Das unbekannte Meisterwerk
17 Jun - 25 Jul 2015
Kerstin Brätsch | Michaela Eichwald | Debo Eilers | Gelatin | Julia Haller | Rachel Harrison | Michael Krebber | Albert Oehlen | Sigmar Polke | Christian Rosa | Gedi Sibony | Josh Smith | Amelie von Wulffen | Franz West | Heimo Zobernig
17 June - 25 July 2015
At the end of the eighties, a group of artist-friends began questioning the localization of art. Did the basis of art lie in the personality of the artist, or in the bohemian society around them, in the theoretical concept, or even in the artistic object itself? To friends Günther Förg, Martin Kippenberger, Albert Oehlen, and Heimo Zobernig it became clear that in the future, concept and context would acquire a previously unknown significance. "In the future we will no longer make, only think" (Kippenberger).
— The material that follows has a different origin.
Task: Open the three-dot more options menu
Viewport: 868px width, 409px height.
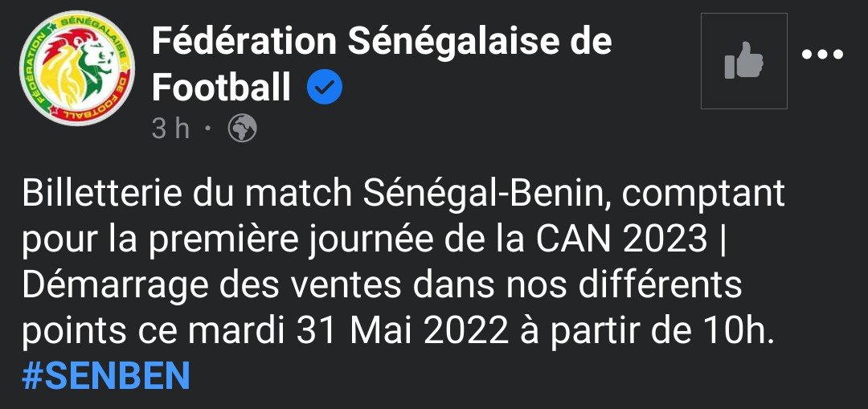Action: 825,55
Yet these artists continued to place a certain faithfulness at the forefront of their practice, and so remained bound to the classical medium of painting. A decisive aspect of their discourse was the 1831 novel The Unknown Masterpiece by Honoré de Balzac.
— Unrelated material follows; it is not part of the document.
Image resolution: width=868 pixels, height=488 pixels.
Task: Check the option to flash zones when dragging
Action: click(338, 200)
In this well-known novel, an academic artist, a young genius, and a skeptical old master of painting search for the truth of art. It is about the great painters' struggle for their own expression, as the young Nicolas Poussin, through the salon painter Porbus, meets the cranky old master Frenhofer, who has brooded for ages in his hermitage over a portrait of the legendary courtesan Catherine Lescaut. Poussin "lends" Frenhofer his beloved Gillette in order that Frenhofer might finish the painting. But when the master finally presents his legendary work, Poussin and Porbus see "nothing but colors concentrated in wild confusion and held together by an abundance of bizarre lines." A mess. Only in one corner of the painting do they discover the tip of a bare foot, white and pure, "like the torso of some Venus" - a lonely fragment, the physical remains of an artistic odyssey. As in all parts of Balzac's Human Comedy, the characters in The Unknown Masterpiece are less individuals than types representing a social role or an art-theoretical position.
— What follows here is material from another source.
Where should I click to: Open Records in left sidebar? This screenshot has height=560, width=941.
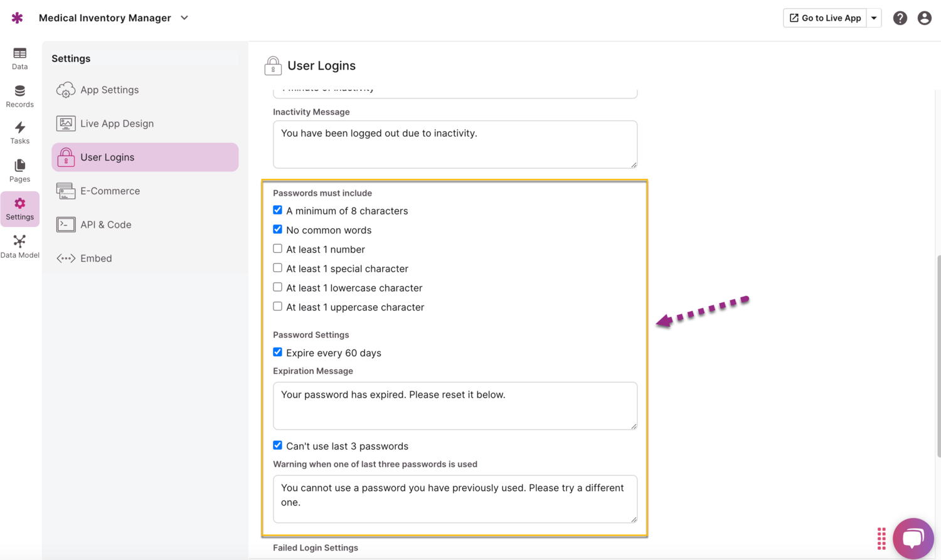(19, 96)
As Georges Didi-Huberman shows in The Embodied Painting, 2002, the story remains of continuing importance for the profession of the painting. Not only because Frenhofer, the painter invented by Balzac, practically characterizes the entire history of modernity, but because The Unknown Masterpiece persistently points out the fact that the ultimate reason for painting lies beyond the practice of painting itself. In this sense, the further course of the story represents a continual postponement of this ultimate reason, in so far as to how it should be realized. The protagonists seek the perfection of painting as an act of deciding. This process of bringing about an artistic decision amounts in essence to the constitution of the painter as subject. As long as the subject remains divided (Frenhofer’s critical-theoretical skepticism), the act of bringing about the heroic pictorial decision - the decisive brush stroke - will elude him.
But the story also addresses the relativization of representation, the mimetic. Above all, however, it speaks to the imperative of the in-between, the suspension of the figurative problem of the enveloping surface - the incarnate. The meshwork of physical surface and depth, the dialectic between appearance and disappearance, front and back, which are justified in the active, oscillating coloration itself. The painting would therefore already exist in the interplay of surface and depth alone. It is a hyperphysics of layers and vibrations. The physical appearance, but also the thoughts, act through this. The painting (canvas, fabric), therefore, no more represents a surface than do the color, the skin, or the "foliate" principle of the visible, which Balzac suggests here. Painting either mocks us, in light of a surface that is not a surface, or we kill it. Some of this is reflected in Frenhofer's dilemma itself: between ontological mockery and self-sacrifice.